At 4.45 I had tea and at 5.5 I watched Grange Hill. At 5.40 I typed again and at 6.40 I watched Tucker’s Luck. At 7.15 I went to sleep on the setee and at 8.35 I played Chess with my dad. At 8.45 I watched Alas, Smith and Jones. 9.30 Went to bed.

OK, a little recap and reboot for the growing numbers of you gravitating towards this nonsense when you should be working!

When I say that my friend Ozzie and I ‘read the Guardian’, we weren’t cultivating a right-on mid-1980s political consciousness. Our knowledge of British current affairs extended to a) Mrs ‘Fatcher was funny because she talked weird and had a handbag b) ‘Neil Pillock’ (as my Dad invariably called him) was funny because he was ginger and Welsh, and c) it was normal for people (especially in the North) to be unemployed and penniless and genetically predisposed to strangle kestrels and headbutt DHSS operatives. We knew this because we’d seen it on the telly.


No, ‘the Guardian’ was The Guardian Of Goblin Grotto, a ‘Fighting Fantasy gamebook’ that my friend Ozzie and I had decided to write ourselves from scratch. Oh, and Iceworld Adventure was another one, a second opus that we’d just started to write despite not having yet finished The Guardian Of Goblin Grotto first. Oh, and The Kingdom Of Karden was the THIRD in our mighty trilogy, an adventure that we’d already begun planning despite not having yet finished The Guardian Of Goblin Grotto or even really started writing Iceworld Adventure.

Keeping up with this?

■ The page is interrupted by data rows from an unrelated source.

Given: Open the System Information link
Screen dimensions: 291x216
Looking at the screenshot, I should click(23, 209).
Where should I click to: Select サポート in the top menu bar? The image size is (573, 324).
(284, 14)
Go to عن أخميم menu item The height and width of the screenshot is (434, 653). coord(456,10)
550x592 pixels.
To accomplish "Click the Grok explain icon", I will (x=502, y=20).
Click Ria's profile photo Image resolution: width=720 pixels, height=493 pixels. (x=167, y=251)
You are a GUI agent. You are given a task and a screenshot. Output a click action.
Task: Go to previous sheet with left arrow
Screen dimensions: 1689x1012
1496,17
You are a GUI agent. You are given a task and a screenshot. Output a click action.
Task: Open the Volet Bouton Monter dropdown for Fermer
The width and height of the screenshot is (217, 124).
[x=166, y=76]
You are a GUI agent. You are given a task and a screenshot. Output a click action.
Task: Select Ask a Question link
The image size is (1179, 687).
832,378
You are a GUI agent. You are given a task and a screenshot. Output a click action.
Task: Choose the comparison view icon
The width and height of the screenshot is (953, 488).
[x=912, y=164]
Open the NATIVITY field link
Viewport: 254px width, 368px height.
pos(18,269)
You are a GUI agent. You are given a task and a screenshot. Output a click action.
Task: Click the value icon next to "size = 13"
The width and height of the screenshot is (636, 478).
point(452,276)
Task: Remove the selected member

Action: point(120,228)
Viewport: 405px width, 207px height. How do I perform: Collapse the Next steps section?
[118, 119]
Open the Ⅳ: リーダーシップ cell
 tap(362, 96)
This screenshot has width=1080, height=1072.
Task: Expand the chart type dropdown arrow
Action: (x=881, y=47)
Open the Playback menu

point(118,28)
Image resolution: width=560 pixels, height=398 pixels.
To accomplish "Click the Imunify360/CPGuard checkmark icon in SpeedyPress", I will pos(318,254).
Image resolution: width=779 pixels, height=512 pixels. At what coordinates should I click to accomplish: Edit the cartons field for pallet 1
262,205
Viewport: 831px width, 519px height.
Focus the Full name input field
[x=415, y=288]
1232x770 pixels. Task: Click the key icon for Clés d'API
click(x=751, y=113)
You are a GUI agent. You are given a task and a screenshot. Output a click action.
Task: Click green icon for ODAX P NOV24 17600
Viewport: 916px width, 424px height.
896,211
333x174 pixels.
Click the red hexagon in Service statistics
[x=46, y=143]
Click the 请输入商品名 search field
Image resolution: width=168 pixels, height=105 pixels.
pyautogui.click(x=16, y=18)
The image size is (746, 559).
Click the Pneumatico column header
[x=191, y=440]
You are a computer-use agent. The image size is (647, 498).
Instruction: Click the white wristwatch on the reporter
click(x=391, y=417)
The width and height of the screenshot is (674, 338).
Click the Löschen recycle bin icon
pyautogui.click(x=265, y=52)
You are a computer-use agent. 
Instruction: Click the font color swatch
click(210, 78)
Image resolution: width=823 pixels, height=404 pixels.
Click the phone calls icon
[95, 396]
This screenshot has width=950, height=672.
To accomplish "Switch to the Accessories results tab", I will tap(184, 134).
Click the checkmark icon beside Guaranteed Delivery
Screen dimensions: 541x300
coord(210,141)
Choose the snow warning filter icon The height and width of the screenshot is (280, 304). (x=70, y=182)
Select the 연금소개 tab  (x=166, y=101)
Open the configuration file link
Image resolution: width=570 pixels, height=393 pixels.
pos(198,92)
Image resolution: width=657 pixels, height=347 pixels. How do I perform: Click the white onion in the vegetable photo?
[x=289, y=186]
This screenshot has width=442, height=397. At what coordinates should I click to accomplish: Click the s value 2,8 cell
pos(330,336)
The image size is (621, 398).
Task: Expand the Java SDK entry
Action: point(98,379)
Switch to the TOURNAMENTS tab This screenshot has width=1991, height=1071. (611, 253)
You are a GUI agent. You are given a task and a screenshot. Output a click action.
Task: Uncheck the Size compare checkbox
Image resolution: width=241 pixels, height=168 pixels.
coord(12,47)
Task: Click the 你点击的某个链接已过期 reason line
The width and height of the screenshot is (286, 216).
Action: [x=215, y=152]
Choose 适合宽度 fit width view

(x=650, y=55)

I needed to mix that green paint, just to keep me grounded and sane. No idea why Doug couldn’t mix his own green paint, by the way… unless – of course – I’d now reasserted my authority as THE ARTY ONE in our school year, and convinced him that nobody else could whistle up a mug of snot-coloured glop from powder paint and tapwater like I could.


I remember the school sinks vividly… huge white basins surrounded by the sludgy remains of blue paper towels and stained by years of powder paint abuse, the surrounding white tiles covered in multi-coloured splodges where valiant attempts to flick a blinding arc of bright yellow or red over Karen Tweddle had ended vainly.

The sink nearest the end of the corridor was also the place I was standing where I heard a splendidly 1980s vulgarism for the very first time. Namely Dean Lewis shouting to Stuart Hayes ‘WHY ARE YOU HIDING DOWN THERE, HAVE YOU GOT A BONK ON?’ 

He’d clearly been reading my Children’s Encylopaedia, Pages 34-35, when I wasn’t looking.

OK, when I say I ‘typed some of the Kingdom of Karden’, I don’t – of course – mean I using anything as sophisticated as a computer. The only computer in our house was a ZX81, and you might as well attempt to type on a Scrabble board. No, I actually had a typewriter. And not even an electric one, a huge, old-fashioned green Hermes affair that made a noise like First World War machine gun fire when I really got going on it.

And this was it… this was absolutely the model we had, even down to the colour…


It was also around this time that I was introduced to the wonders of Tippex… the psychedelically smelly liquid version primarily, but also the fabulous little paper strips that you had to dangle over your typing error before hammering down the same incorrect key with Geoff Capesian force to wipe over your cock-up with a layer of flimsy white dust.  


I loved typing, and would do it all night given half a chance. Unless, of course, I was slowly working up to a day off sick… which I clearly was on this occasion when I ‘went to sleep on the setee’ for an hour and a half. There had been rumours sweeping school of a dreaded ‘bug going round’, and with that in mind I made a very conscious decision that I would have the full-blown illness by Thursday night at the very latest, although naturally by Saturday morning I’d have made a miraculous recovery.